**EXERCISE:**
Set down exactly the stretch of lines below that opens at the line containing "Image resolution: width=533" and continues through the last line of the entries, and nothing else.

[SUPPLIED DATA Boundary: Start]

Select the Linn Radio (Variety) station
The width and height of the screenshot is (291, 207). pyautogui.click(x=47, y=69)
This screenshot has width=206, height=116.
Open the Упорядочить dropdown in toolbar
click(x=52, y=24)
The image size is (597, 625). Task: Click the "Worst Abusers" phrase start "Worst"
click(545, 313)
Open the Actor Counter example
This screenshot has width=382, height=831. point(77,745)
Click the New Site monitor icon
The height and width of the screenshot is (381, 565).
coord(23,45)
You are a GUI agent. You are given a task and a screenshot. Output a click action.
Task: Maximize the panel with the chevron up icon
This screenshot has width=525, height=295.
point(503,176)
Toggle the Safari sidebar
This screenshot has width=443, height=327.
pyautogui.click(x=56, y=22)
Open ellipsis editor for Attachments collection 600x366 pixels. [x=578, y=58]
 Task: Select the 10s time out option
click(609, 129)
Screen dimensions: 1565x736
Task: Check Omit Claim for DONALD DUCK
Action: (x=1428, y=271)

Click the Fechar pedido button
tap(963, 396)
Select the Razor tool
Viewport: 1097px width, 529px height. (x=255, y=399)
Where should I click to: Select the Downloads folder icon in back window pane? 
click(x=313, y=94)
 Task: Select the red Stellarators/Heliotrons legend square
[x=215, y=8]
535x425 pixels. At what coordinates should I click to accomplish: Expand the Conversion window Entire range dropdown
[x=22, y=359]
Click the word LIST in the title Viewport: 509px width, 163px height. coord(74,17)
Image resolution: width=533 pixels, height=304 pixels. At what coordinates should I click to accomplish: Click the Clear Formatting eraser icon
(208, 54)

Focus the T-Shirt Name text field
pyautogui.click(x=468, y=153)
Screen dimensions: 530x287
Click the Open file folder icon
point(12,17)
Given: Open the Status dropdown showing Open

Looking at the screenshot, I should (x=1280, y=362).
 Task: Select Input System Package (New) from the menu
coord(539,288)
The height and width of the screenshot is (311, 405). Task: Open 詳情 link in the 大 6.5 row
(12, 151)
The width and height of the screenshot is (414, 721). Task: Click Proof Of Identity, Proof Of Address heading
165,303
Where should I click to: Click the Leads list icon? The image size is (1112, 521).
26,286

[SUPPLIED DATA Boundary: End]

**ANSWER TO THIS TASK:**
Image resolution: width=533 pixels, height=304 pixels. At what coordinates should I click to accomplish: Click the Clear Formatting eraser icon
(208, 54)

Focus the T-Shirt Name text field
pyautogui.click(x=468, y=153)
Screen dimensions: 530x287
Click the Open file folder icon
point(12,17)
Given: Open the Status dropdown showing Open

Looking at the screenshot, I should (x=1280, y=362).
 Task: Select Input System Package (New) from the menu
coord(539,288)
The height and width of the screenshot is (311, 405). Task: Open 詳情 link in the 大 6.5 row
(12, 151)
The width and height of the screenshot is (414, 721). Task: Click Proof Of Identity, Proof Of Address heading
165,303
Where should I click to: Click the Leads list icon? The image size is (1112, 521).
26,286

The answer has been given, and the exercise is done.